Information shown START
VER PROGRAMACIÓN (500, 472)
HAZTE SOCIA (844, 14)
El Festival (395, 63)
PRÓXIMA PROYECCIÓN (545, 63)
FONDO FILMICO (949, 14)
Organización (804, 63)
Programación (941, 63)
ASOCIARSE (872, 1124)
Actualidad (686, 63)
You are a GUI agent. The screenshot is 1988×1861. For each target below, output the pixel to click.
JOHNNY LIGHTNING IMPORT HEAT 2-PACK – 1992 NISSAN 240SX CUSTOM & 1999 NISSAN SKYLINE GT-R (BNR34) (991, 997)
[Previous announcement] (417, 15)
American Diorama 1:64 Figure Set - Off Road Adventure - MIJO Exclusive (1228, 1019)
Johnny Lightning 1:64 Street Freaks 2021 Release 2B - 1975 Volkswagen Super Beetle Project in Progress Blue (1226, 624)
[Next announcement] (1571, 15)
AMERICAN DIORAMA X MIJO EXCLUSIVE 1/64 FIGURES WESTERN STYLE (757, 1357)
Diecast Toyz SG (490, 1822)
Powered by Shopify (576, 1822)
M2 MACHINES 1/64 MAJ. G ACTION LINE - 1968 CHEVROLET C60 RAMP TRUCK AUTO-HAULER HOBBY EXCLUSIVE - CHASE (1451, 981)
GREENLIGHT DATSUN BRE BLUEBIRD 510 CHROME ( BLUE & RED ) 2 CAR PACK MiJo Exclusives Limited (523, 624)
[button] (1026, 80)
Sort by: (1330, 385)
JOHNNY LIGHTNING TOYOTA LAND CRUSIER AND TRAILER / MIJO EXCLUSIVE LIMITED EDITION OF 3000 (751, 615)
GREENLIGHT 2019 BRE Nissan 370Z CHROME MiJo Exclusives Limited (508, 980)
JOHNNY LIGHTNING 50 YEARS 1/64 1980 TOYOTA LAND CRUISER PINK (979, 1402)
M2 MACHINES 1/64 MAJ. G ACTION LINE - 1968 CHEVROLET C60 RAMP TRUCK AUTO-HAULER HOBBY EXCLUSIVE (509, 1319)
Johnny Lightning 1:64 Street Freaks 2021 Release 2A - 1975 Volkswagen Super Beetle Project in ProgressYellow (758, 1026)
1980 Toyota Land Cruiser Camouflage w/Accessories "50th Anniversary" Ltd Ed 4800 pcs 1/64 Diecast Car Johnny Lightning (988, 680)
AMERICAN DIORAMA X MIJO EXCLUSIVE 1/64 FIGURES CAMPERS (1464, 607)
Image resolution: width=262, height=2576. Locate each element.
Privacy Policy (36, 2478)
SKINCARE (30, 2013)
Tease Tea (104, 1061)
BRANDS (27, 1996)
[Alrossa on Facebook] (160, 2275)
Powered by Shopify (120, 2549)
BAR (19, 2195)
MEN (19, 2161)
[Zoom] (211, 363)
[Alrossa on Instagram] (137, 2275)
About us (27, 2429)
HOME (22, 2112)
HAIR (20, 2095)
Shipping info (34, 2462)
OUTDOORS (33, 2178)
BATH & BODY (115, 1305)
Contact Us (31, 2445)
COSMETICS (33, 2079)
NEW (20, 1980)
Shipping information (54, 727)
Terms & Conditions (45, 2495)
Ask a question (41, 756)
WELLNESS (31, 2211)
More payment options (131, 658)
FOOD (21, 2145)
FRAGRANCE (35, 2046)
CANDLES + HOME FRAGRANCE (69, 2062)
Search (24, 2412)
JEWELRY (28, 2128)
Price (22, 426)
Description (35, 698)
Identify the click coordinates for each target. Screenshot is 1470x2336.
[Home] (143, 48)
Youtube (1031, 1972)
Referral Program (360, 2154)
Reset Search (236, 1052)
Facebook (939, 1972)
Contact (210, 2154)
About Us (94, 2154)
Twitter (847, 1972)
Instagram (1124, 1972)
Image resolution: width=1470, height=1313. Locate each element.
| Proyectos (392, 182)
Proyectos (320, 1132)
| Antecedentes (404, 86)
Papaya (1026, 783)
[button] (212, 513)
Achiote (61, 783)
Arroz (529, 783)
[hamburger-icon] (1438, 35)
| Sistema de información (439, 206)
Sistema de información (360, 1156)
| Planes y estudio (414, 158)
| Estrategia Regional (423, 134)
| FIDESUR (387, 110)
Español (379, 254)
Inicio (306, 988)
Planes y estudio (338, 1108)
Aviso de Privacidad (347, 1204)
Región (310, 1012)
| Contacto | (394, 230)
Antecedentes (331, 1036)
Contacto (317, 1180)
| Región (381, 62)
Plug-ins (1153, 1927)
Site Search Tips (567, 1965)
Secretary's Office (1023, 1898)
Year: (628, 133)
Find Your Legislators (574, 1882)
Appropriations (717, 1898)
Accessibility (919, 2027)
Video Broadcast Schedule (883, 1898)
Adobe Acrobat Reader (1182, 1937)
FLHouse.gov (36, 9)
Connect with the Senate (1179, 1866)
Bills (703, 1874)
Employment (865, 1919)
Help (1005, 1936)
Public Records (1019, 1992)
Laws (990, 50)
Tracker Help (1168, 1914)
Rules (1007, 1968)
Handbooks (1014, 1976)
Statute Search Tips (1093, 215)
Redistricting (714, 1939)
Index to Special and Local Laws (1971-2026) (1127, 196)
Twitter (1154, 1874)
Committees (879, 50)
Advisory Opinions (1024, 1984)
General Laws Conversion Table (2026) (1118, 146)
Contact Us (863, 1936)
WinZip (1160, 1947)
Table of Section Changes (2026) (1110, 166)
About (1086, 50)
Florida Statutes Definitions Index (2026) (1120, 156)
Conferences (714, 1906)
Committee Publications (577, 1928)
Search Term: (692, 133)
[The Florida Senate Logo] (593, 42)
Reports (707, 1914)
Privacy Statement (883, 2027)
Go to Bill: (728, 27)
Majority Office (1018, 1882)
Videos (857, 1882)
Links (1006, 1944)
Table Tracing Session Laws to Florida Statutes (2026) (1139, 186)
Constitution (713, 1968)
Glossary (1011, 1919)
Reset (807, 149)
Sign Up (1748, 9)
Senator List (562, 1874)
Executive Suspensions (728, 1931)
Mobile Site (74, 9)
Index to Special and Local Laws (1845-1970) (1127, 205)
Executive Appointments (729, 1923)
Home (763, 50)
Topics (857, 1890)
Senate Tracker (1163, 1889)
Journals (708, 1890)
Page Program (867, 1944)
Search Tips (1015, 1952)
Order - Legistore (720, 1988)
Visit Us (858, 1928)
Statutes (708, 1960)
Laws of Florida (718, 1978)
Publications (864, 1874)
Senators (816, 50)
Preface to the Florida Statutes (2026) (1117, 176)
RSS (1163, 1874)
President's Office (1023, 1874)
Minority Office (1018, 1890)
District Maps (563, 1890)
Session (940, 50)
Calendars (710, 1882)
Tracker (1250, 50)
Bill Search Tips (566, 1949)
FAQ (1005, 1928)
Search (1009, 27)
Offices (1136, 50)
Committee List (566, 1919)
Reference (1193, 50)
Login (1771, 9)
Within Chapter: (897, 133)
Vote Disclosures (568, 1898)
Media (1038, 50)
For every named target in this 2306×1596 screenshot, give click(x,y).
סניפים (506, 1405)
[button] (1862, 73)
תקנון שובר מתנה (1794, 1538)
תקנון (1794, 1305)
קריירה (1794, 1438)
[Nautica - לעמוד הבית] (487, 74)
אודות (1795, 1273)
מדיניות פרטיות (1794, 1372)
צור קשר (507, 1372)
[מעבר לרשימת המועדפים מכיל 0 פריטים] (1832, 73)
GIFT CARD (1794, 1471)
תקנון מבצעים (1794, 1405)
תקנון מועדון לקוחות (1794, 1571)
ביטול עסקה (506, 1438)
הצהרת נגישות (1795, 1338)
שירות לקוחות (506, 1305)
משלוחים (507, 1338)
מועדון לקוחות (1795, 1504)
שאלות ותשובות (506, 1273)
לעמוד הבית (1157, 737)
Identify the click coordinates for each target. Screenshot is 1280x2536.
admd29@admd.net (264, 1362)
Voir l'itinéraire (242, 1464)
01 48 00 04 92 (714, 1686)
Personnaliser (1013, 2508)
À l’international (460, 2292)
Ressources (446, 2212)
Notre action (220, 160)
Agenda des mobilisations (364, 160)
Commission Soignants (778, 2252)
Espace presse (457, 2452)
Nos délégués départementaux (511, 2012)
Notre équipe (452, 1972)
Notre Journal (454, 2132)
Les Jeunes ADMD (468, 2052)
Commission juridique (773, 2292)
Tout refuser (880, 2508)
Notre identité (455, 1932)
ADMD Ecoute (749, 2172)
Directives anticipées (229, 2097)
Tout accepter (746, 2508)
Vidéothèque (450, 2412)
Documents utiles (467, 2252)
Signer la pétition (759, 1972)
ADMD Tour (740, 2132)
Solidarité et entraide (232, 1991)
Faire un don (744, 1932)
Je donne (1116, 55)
Information shown END
### Exercise
Make a list of all lines in the data that contain "target".

### Response to this task
You are a GUI agent. The screenshot is 1988×1861. For each target below, output the pixel to click.
Identify the click coordinates for each target. Screenshot is 1470x2336.
For every named target in this 2306×1596 screenshot, give click(x,y).
Identify the click coordinates for each target. Screenshot is 1280x2536.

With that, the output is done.